Il fallut alors se résoudre à prendre chasse devant l’ennemi que nous avions poursuivi d’abord, et dont la fuite simulée nous avait attirés dans le piège.

— Entendez-vous ce concert qu’ils font à bord ? me dit le capitaine, dont la rage et la douleur étaient au comble.

— Oui, dit Splinter : ce sont leurs cornets à bouquin qui jouent l’air national des États-Unis : Yankee-Doodle.

— Allons encore une décharge ! tâchons de lui payer notre dette, Nipper.

En ce moment une nouvelle bordée du schooner vient frapper notre plat-bord ; des éclats de bois, arrachés avec un bruit affreux, furent lancés dans l’air, et un cri perçant, aigu, dominant tout ce fracas, me fit tressaillir d’horreur.

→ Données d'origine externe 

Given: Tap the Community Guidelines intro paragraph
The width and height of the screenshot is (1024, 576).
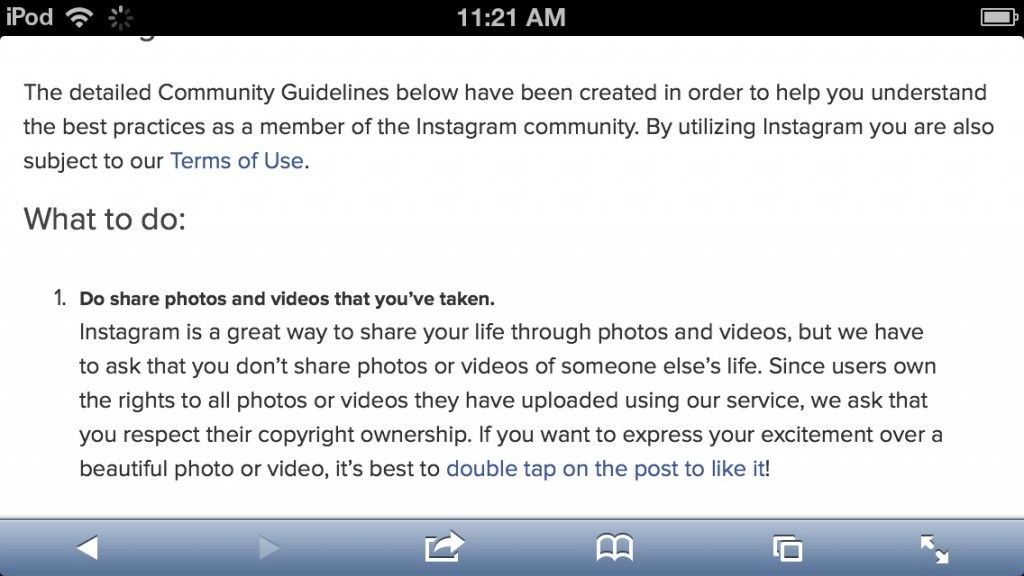Looking at the screenshot, I should click(x=509, y=127).

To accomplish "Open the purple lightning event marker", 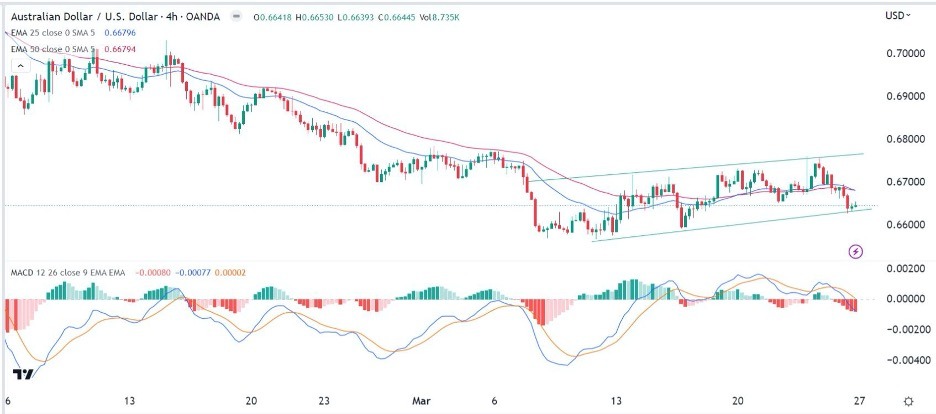I will click(856, 251).
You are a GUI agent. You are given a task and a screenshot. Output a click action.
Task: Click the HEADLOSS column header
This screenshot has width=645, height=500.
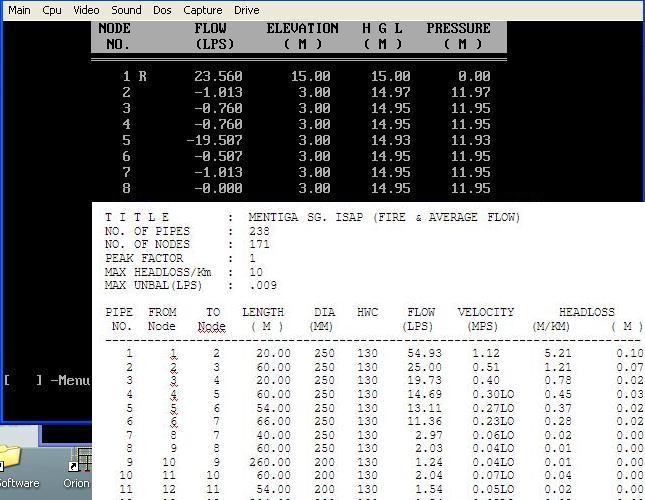[586, 312]
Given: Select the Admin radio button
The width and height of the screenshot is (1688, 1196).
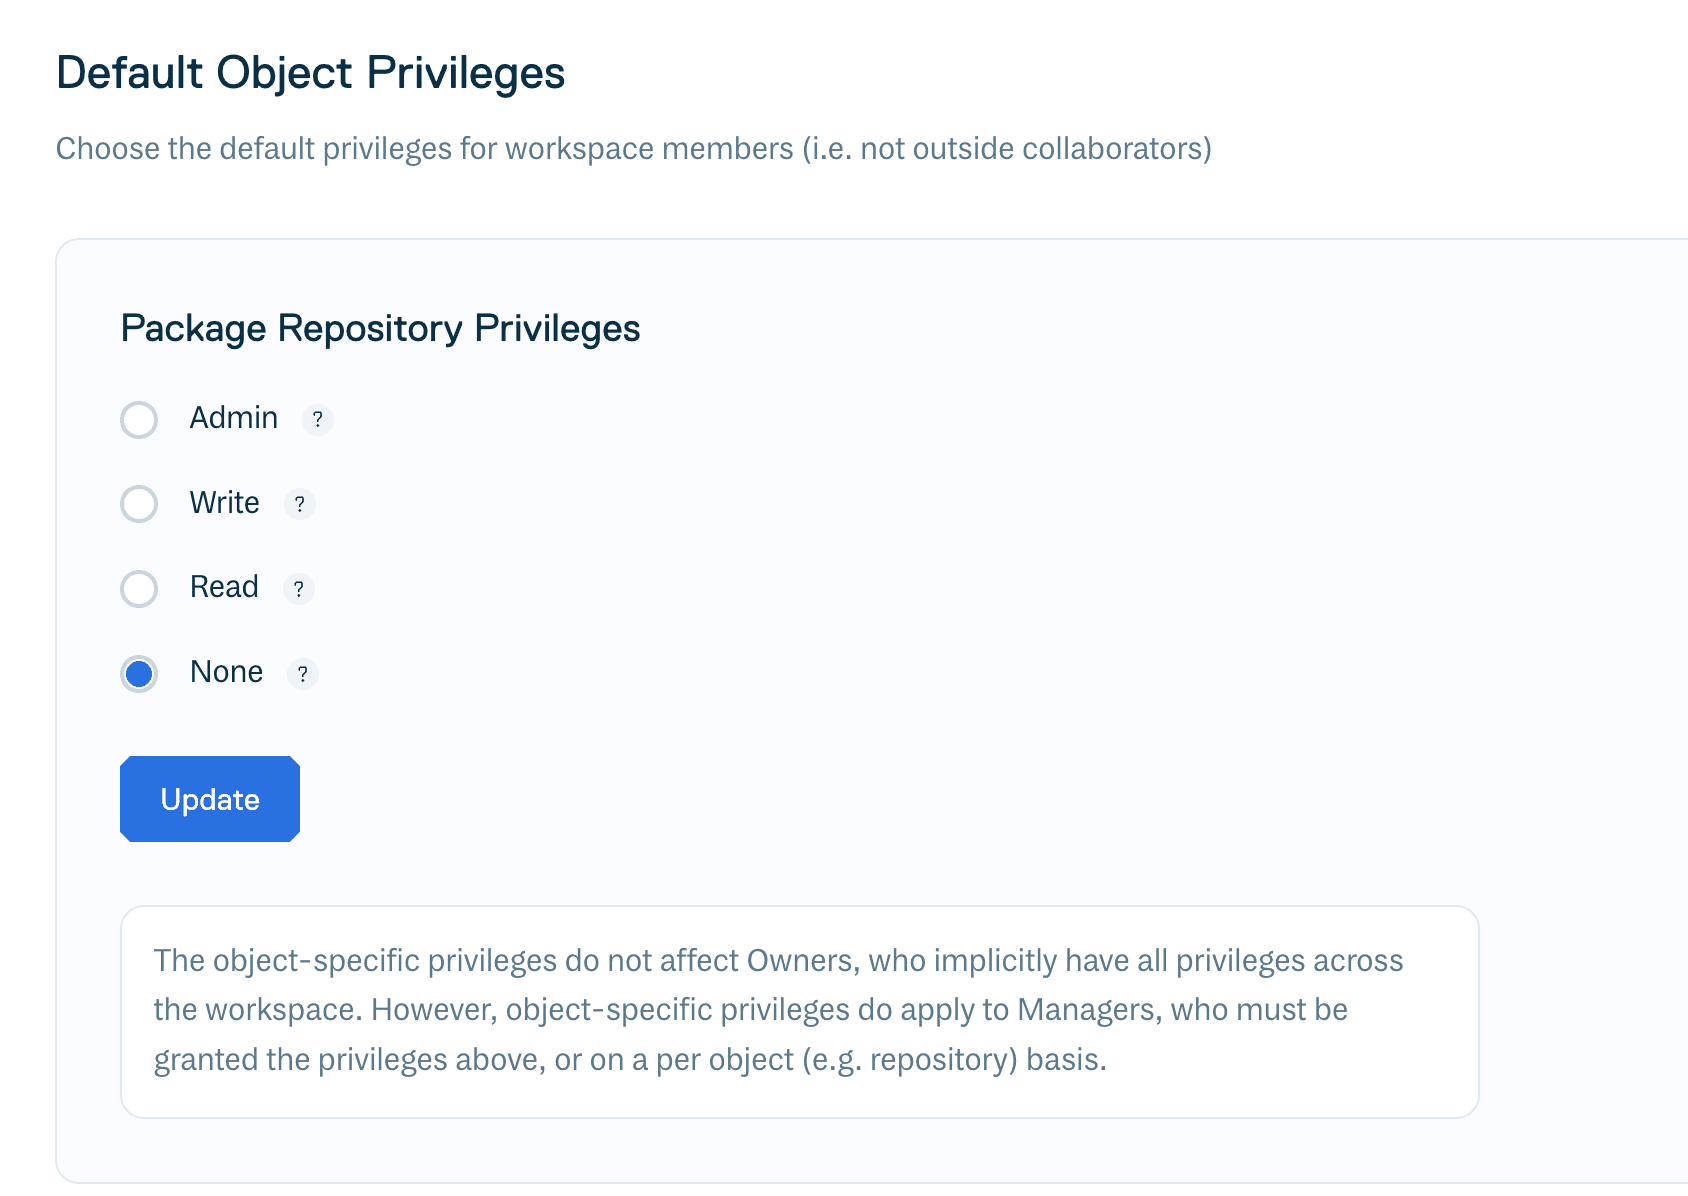Looking at the screenshot, I should [139, 420].

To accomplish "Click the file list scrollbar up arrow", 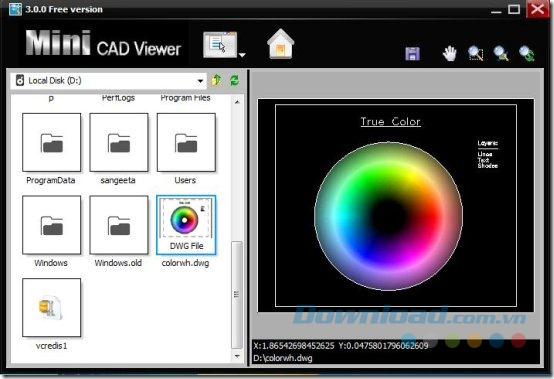I will point(237,102).
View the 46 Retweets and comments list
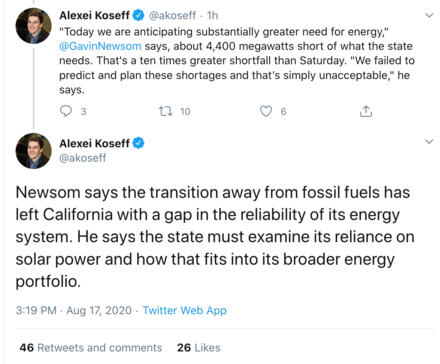 pyautogui.click(x=91, y=348)
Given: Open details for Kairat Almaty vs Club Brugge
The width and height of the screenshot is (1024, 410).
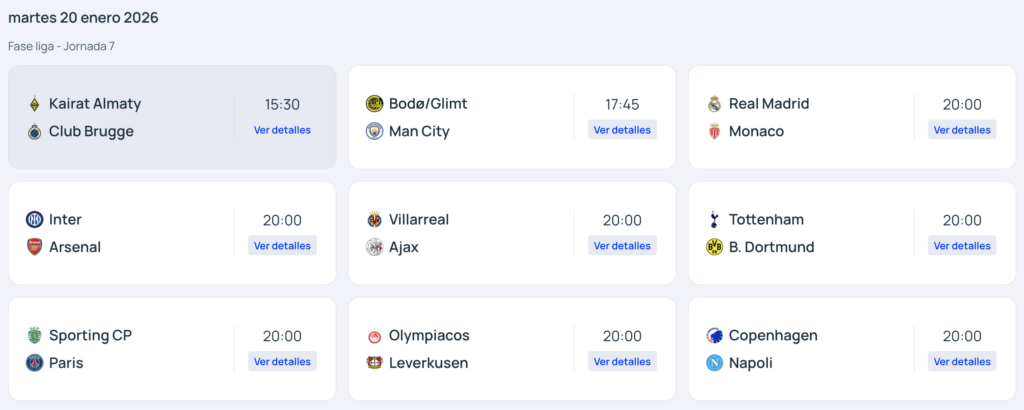Looking at the screenshot, I should point(282,130).
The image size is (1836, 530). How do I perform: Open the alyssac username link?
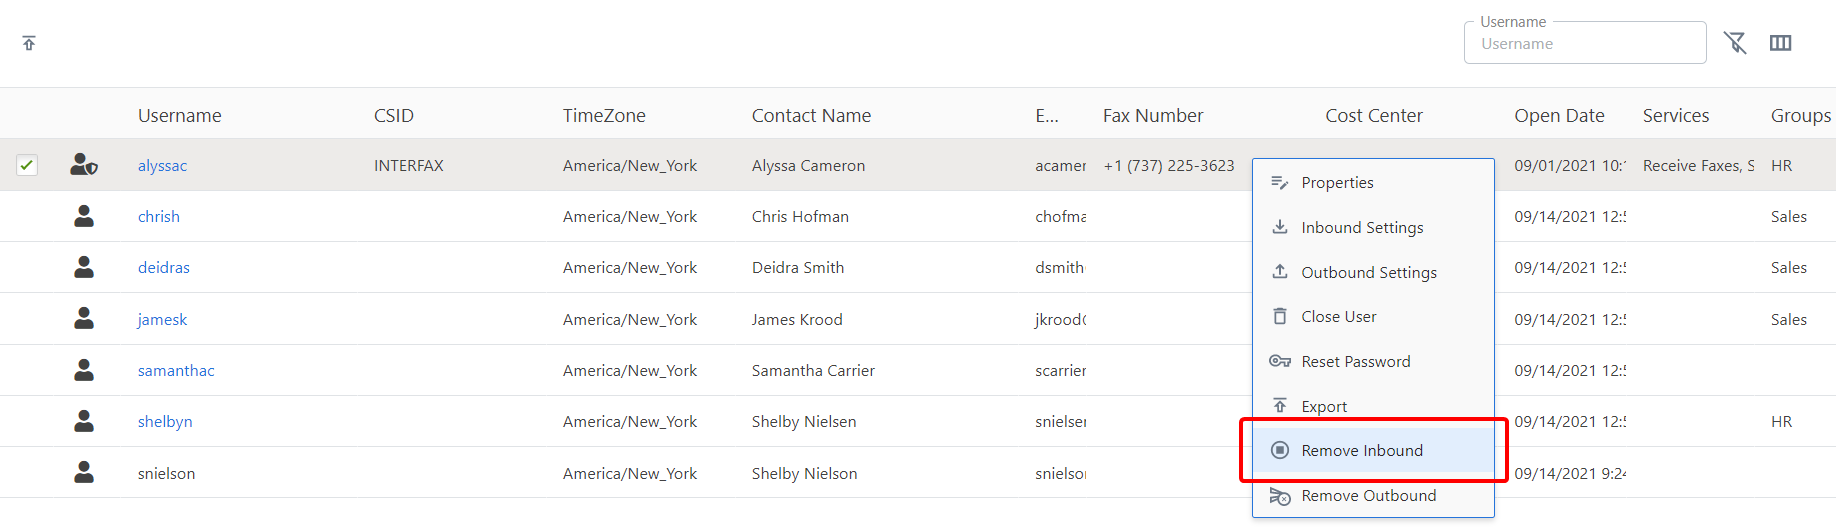click(x=162, y=166)
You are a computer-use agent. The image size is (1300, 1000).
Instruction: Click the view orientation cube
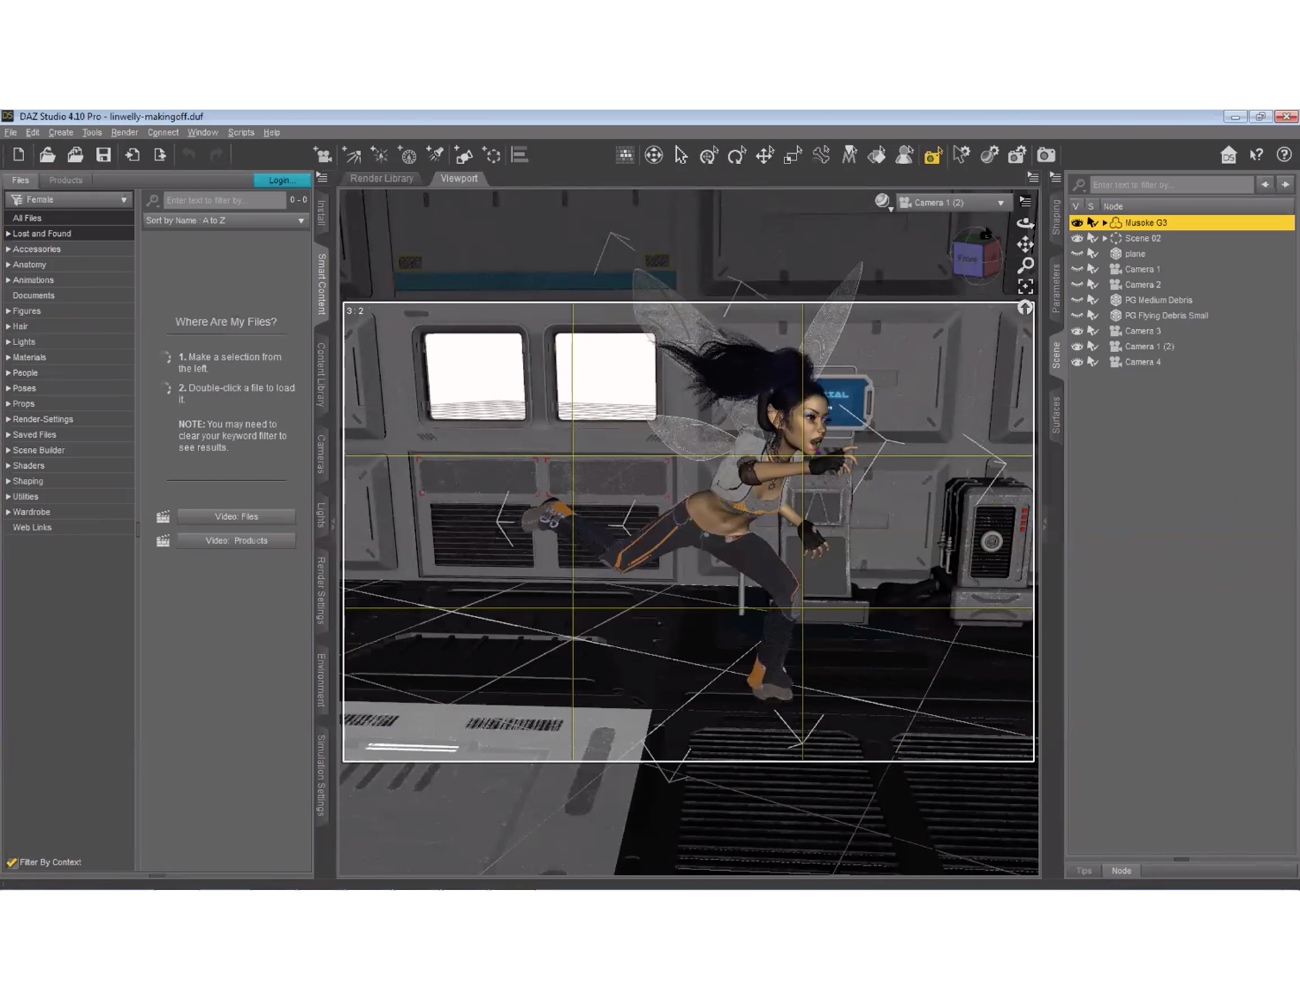coord(974,254)
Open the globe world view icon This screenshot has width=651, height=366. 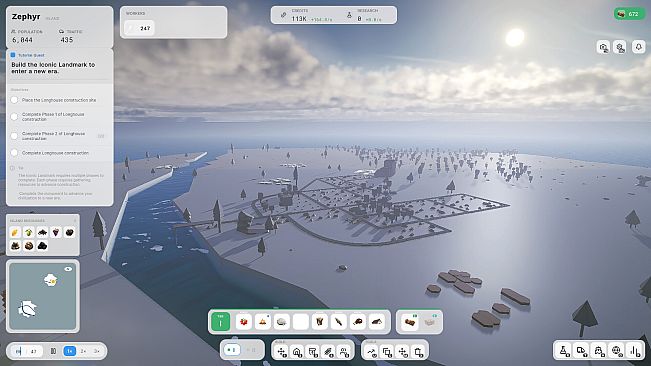click(617, 351)
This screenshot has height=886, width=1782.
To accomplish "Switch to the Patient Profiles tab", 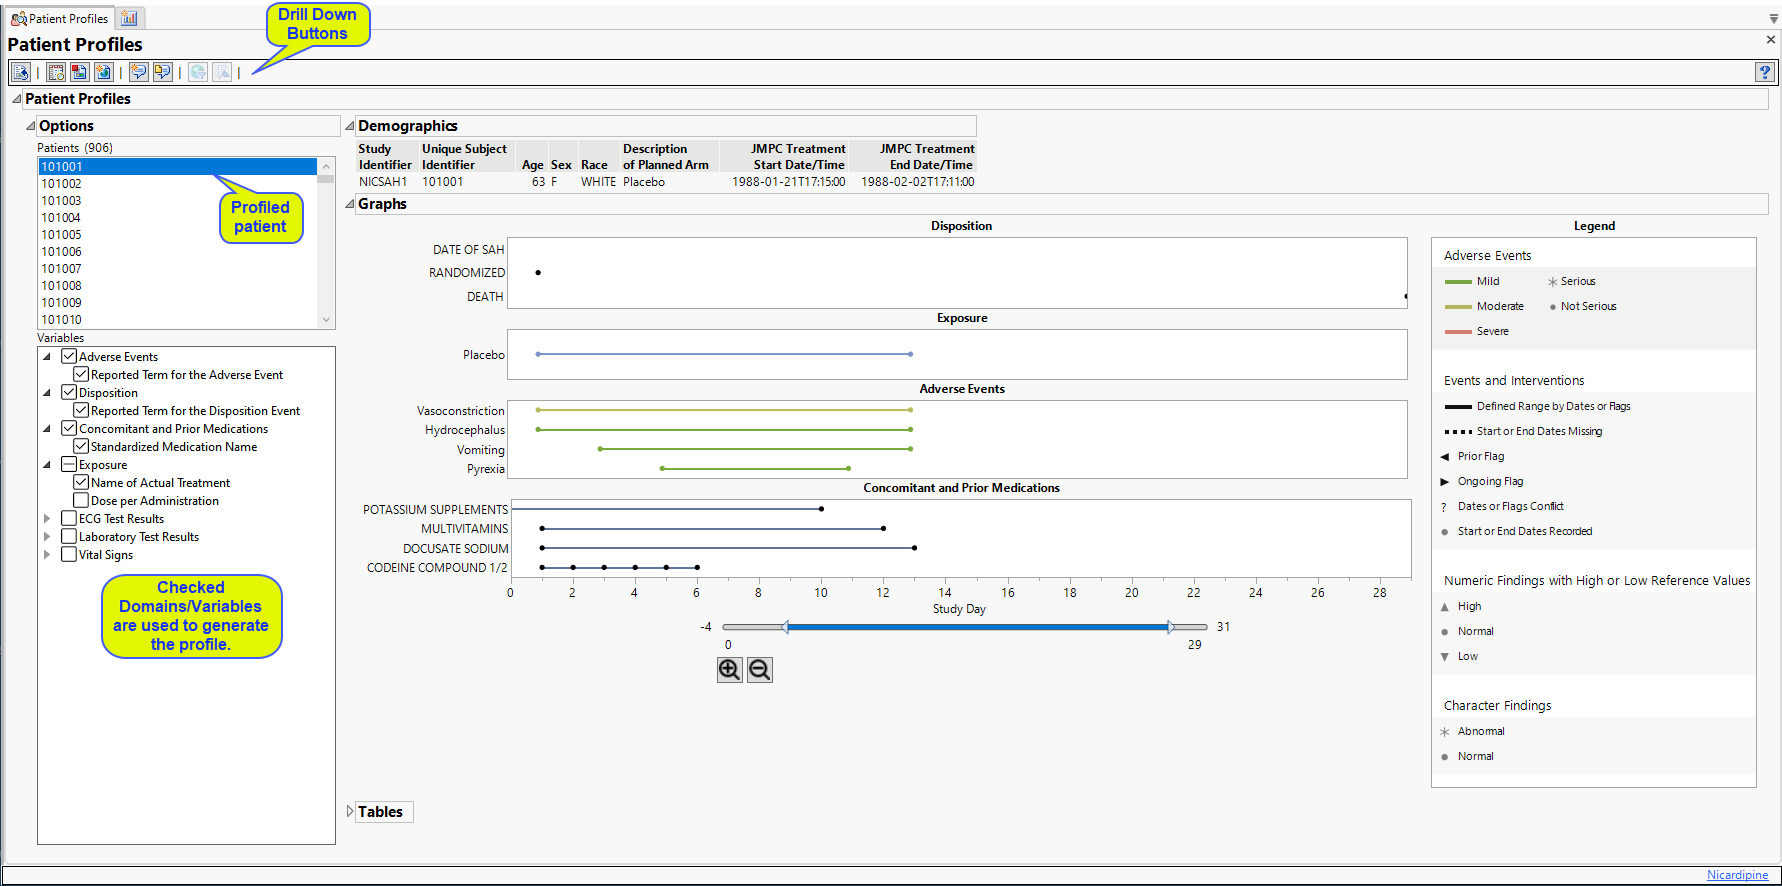I will point(59,18).
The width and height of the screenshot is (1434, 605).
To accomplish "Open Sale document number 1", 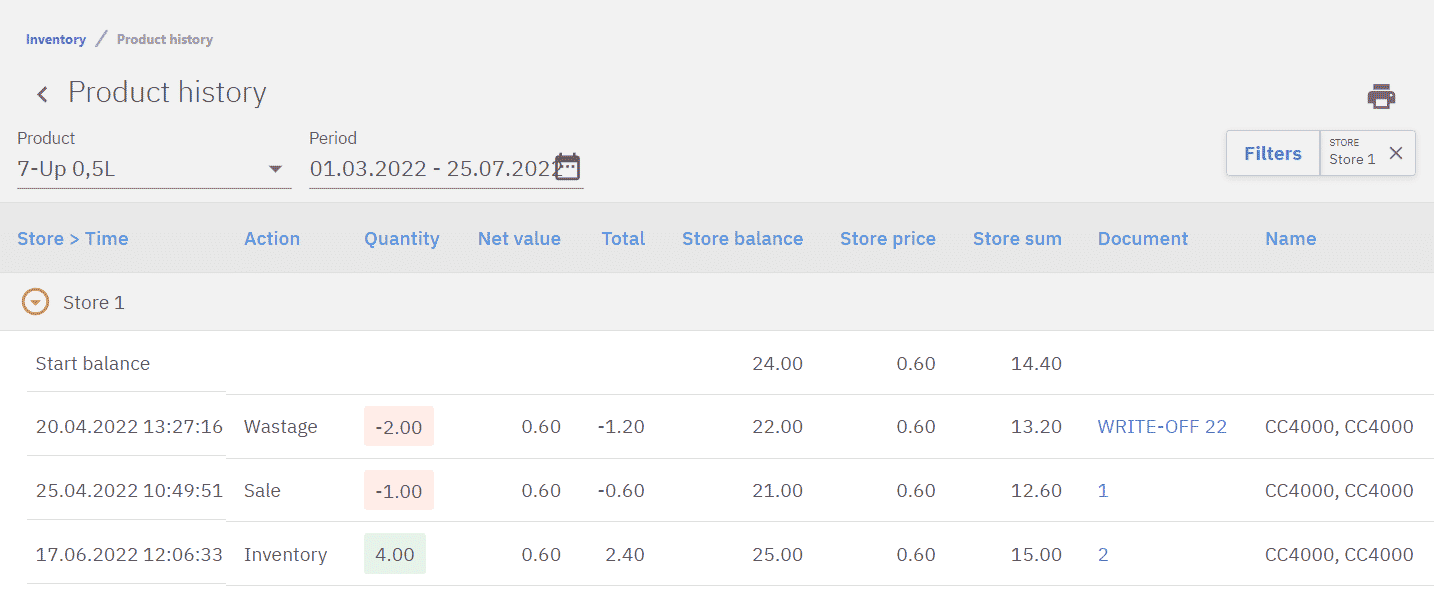I will coord(1103,491).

Je tournai la tête : le contremaître, qui tenait sa mèche allumée, tomba sur le bord du vaisseau, et dans sa chute, sa main, conduite par un mouvement machinal et convulsif, atteignit la lumière, la poudre s’enflamma, le canon partit ; et, comme satisfait de ce dernier acte de devoir, le vieux Nipper resta sans mouvement, sans faire entendre un soupir.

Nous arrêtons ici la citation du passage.